Colonial justice is largely premised on punitive practices (what some people describe as “carceral”), in which harms done are addressed through shame, isolation, or outright removal and incarceration of the individual perpetrator from their communities. In this approach, there is little room for addressing the root causes of harms done, restoring fractured relationships, or enabling generative forms of healing. When violence is framed as an individual rather than a systemic problem, responses to violence are framed as individualistic rather than systemic and collective as well.
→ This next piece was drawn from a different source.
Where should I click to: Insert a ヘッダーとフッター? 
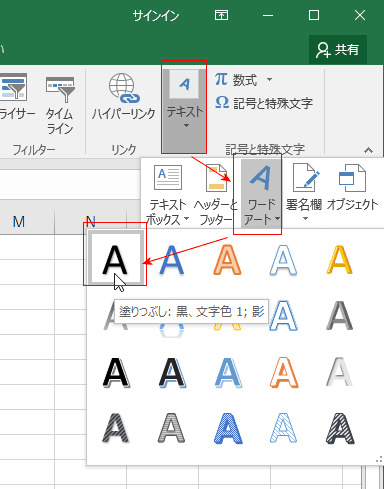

Further, there is little room for recognizing that all of us are complex persons who are capable of both terrible and amazing things—the world is instead divided into stark binaries of good and bad.

Within a larger social context dominated by these carceral modes of justice, different Indigenous forms of accountability can offer powerful alternatives and avenues for healing that attend to both individual needs and wider kinship relations and responsibilities, and which seek to uproot both the legacies of colonial violence and of colonial modes of addressing violence. This includes restorative practices and community-based ceremonies through which we can name, process, and release our individual and collective traumas in healthy ways, rather than recirculate or pass them on to others.

However, there are no easy answers as to what these other forms of accountability and transformation might look like in the present context of unevenly distributed individual and intergenerational traumas, endemic sexism and racism, and the wider atmosphere of colonial toxicities that seem to leave no space for Indigenous peoples to have difficult but necessary internal conversations without these conversations being dissected and exploited by the non-indigenous world. This can mean, for instance, Indigenous survivors feel that they cannot share their stories, lest it lead to further pathologization of their communities, or the criminalization and violent incarceration of their abusers.

As we continue on this path towards braiding, we will need to find a way to make room for the full complexity of Indigenous life, for the demands of the challenges we will need to face together, and for what is unknowable within and before us. For this to happen, we will need to manifest modes of being that center more-than-human relations as a basis for co-existence without losing sight of the different forms of violence and violations of a world that is still colonial.